Shortly after 10 a.m. Friday, doctors in the emergency room at Danbury Hospital received word of a school shooting in nearby Newtown.
Reports were scattered. No one knew at first whether it was a high school or an elementary school. No one knew how many patients to expect. But within 10 minutes, 80 doctors, nurses and other staff members were ready for anything, prepping trauma teams, four emergency rooms and six operating rooms. One of those on watch: The chairman of the pediatric department.
Just 12 miles down the road from Sandy Hook Elementary School, and charged by the state with handling mass casualty events, the doctors at Danbury knew that if many were hurt, the victims would be coming through their emergency room doors.
At around 10:30 a.m., three patients arrived, one after the other. As a fraction of the medical professionals on hand swung into action, the rest waited tensely.
Overseeing it was Dr. Patrick Broderick, the hospital's chairman of emergency medicine. Around midday, as the unbearable scope of the tragedy was becoming clear to the world, Broderick received another call. There would be no more patients.
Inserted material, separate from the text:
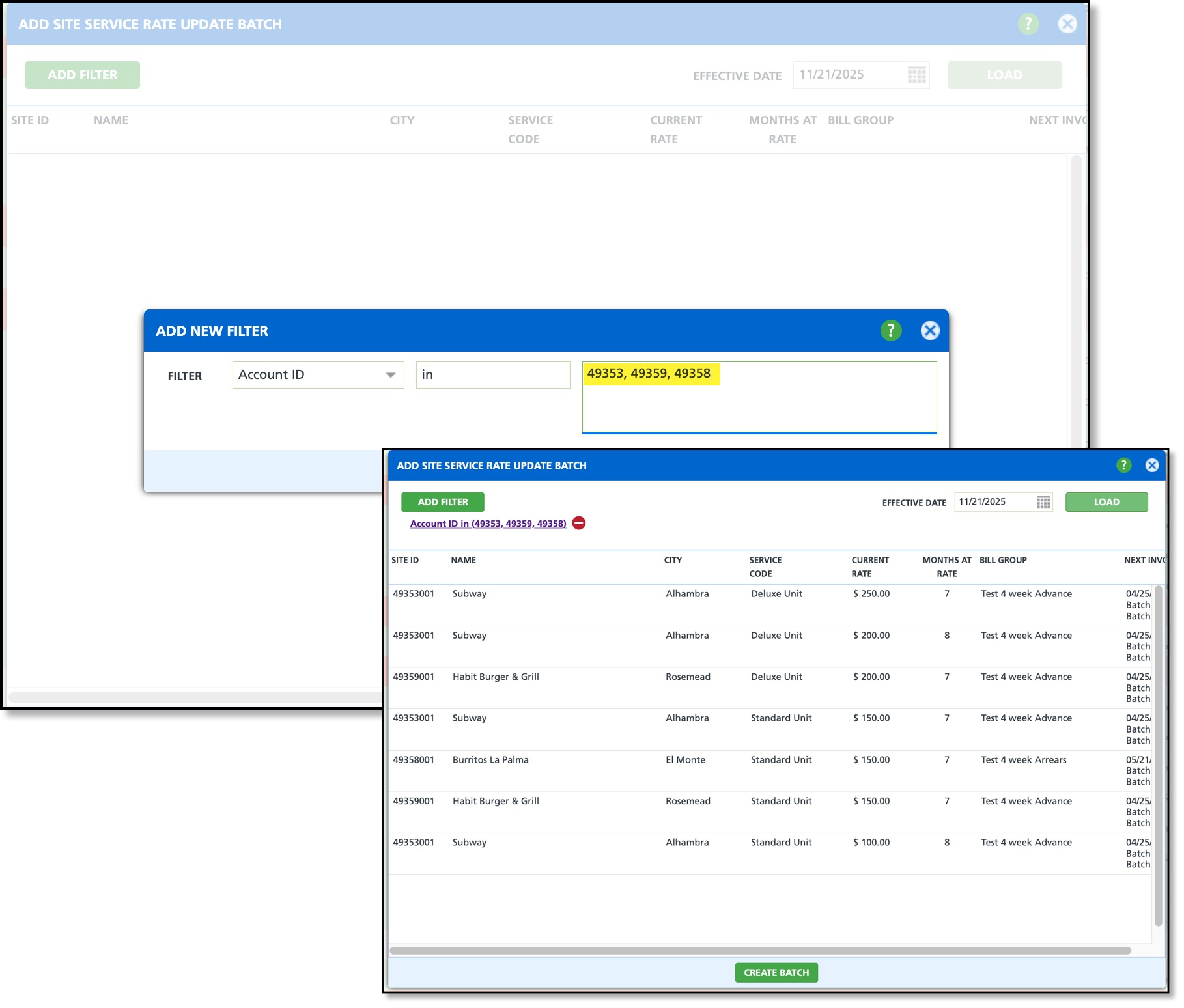Click the horizontal scrollbar above CREATE BATCH
This screenshot has width=1184, height=1008.
760,951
"After some passage of time, it became clear that we didn't get a massive number of victims brought here," said Dr. John Murphy, president and CEO of the hospital's parent organization, the Western Connecticut Health Network.
It was "terribly upsetting," he said. "We knew what it meant."
Eighteen children, six adults and the killer were pronounced dead at the school. Their bodies were still there as of Friday evening, the police combing through bullets and pools of blood to reconstruct a crime scene.
At the hospital on Friday evening, there were no throngs of anxious parents checking on their children. Instead, there was a forest of television satellite trucks.
Hospital officials were tight-lipped because of medical privacy rules, but according to reports, two children were pronounced dead within its walls. Connecticut police said there was one solitary wounded survivor, described as a female who worked at Sandy Hook Elementary School. She was said to be in good condition.
"I've been here 22 or 23 years, and I have never experienced anything like this before," Murphy said.
"I hope to God we never experience anything like this in our life again," said Broderick.